Vista Outdoor announced on Dec. 12 that the period for filing protests against the proposed sale of its Sporting Division to Czechoslovak Group a.s. (CSG)—under the Hart-Scott-Rodino Antitrust Improvements Act of 1976—had expired. Closure of that period without any official complaint clears yet another of the complex hurdles faced by major companies selling or purchasing sizeable firms. In this case it involves ownership change of a group of ammunition manufacturing legends that includes Federal, CCI, Speer, Remington Ammunition and others.
The agreement with CSG is expected to close in calendar year 2024, according to the Vista Outdoor press release. The transaction does, however, remain subject to receipt of the remaining required regulatory approvals, which include approvals from the Committee on Foreign Investment in the United States and Vista Outdoors stockholders, as well as other customary closing conditions.
CSG isn’t the only company that has made an offer, however. Colt CZ Group submitted an unsolicited proposal to merge with Vista Outdoor in mid-November.
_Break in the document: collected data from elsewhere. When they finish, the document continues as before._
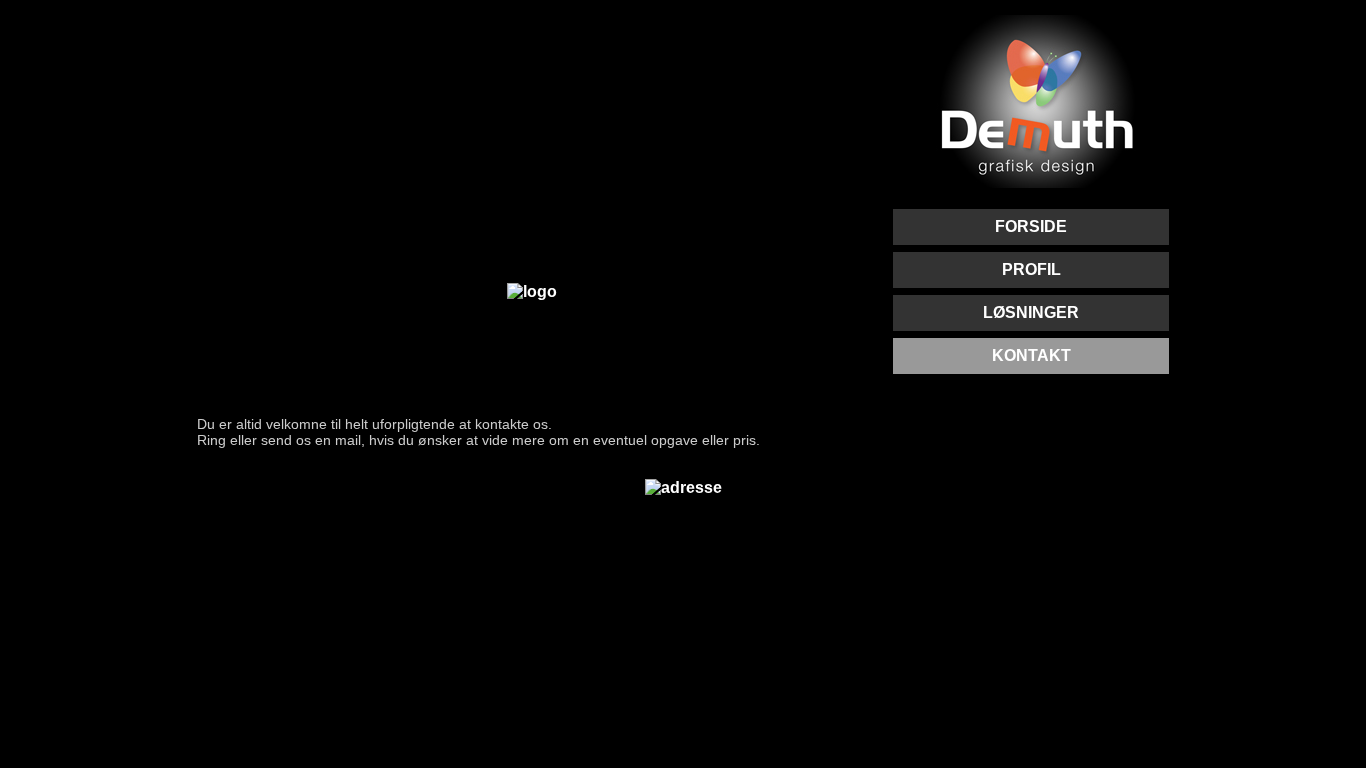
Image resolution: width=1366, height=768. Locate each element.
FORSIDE (1031, 226)
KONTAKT (1031, 355)
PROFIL (1031, 269)
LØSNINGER (1031, 312)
The Vista Outdoor Board of Directors—after consultation with its financial and legal advisors—rejected it a few days later, noting CSG’s original offer to purchase the group of famed ammunition and component companies for roughly $1.91 billion was financially more sound.
A letter sent to Colt CZ from the Vista Outdoor Board explained, “The Board of Directors has determined that the November 22 Proposal would not be more favorable to Vista stockholders from a financial point of view than the transactions contemplated by the CSG Merger Agreement and does not provide a basis for engagement with Colt CZ. The Board of Directors is therefore rejecting the November 22 Proposal.”
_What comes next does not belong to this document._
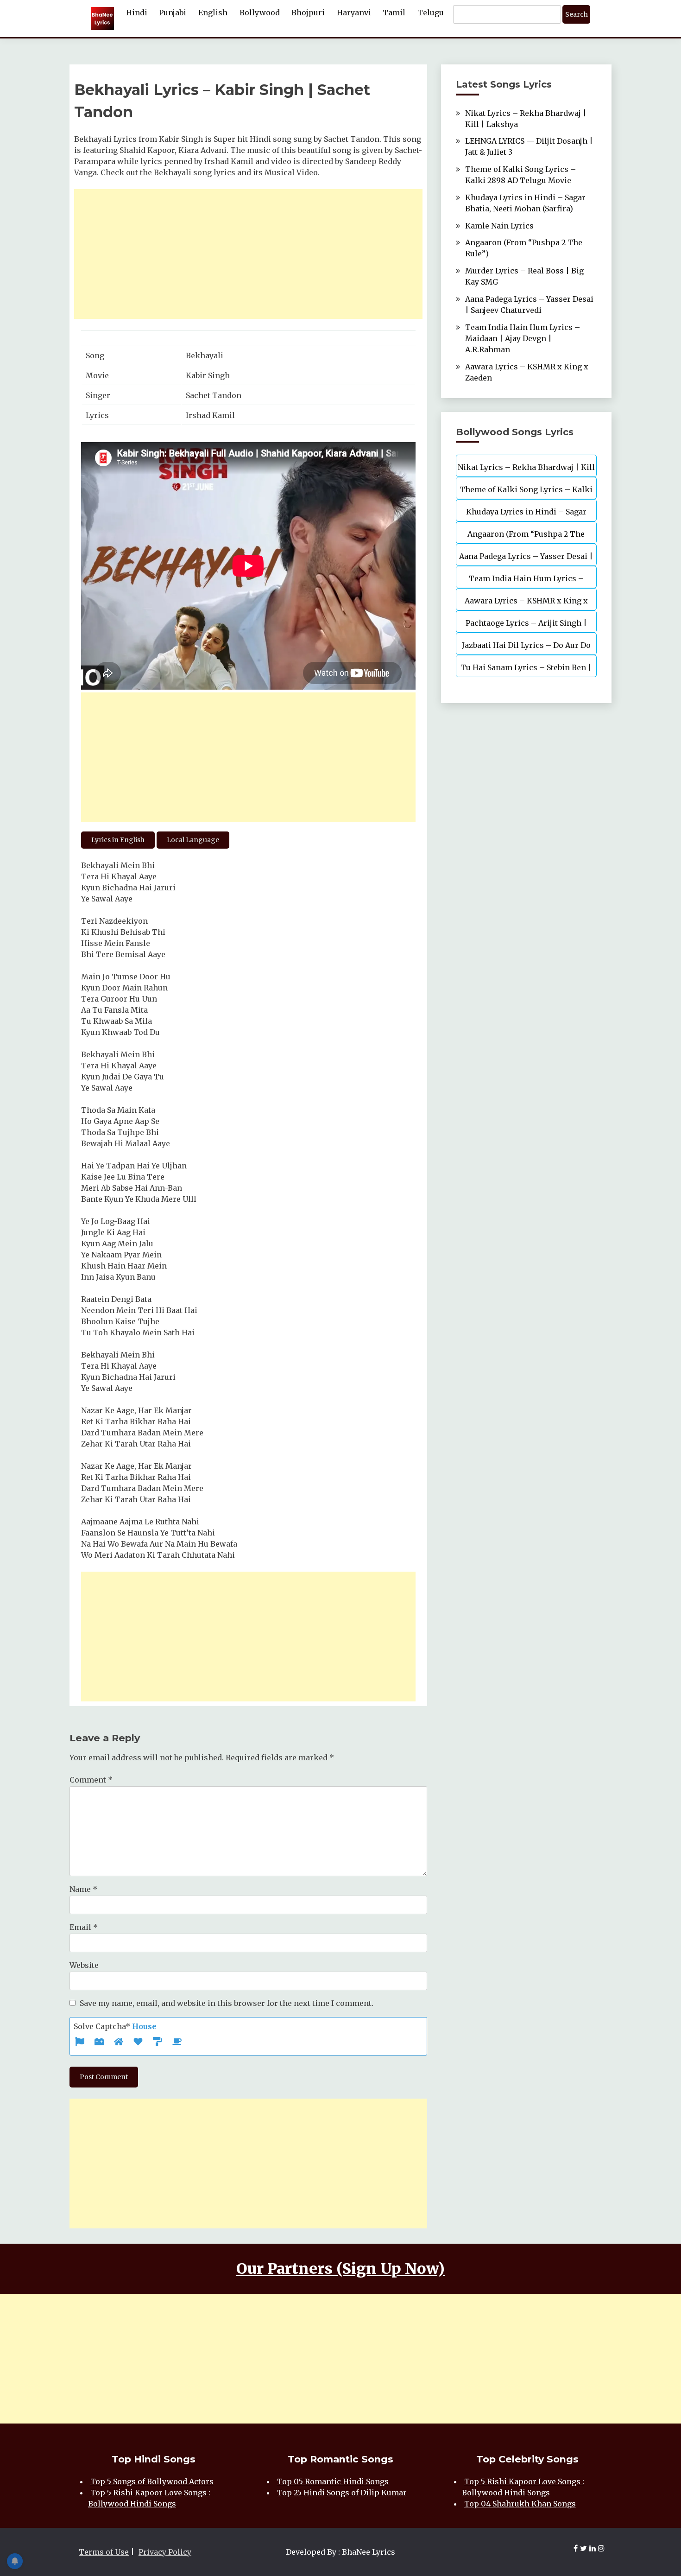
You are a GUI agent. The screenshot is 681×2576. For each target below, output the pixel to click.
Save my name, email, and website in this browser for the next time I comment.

“This determination by the Board of Directors was based on a number of factors, including that: the purported value of $30 per Vista share in the November 22 Proposal significantly undervalues Vista; the November 22 Proposal does not provide adequate detail to determine whether the proposed transaction actually values Vista at $30 per share; the November 22 Proposal does not take into account the significant stockholder value that is expected to be created by the separation of the Outdoor Products and Sporting Products segments of Vista into two independent companies, each with its own dedicated strategic focus, enhanced ability to attract and retain top talent, tailored capital allocation philosophy, and set of competitive advantages…”
The board also expressed concerns about financing, lack of transition details and a variety of other items that led to the refusal of the Colt CZ proposal.
The Vista Outdoor Board is continuing its recommendation to follow through on the definitive agreement sell its Sporting Products business to CSG.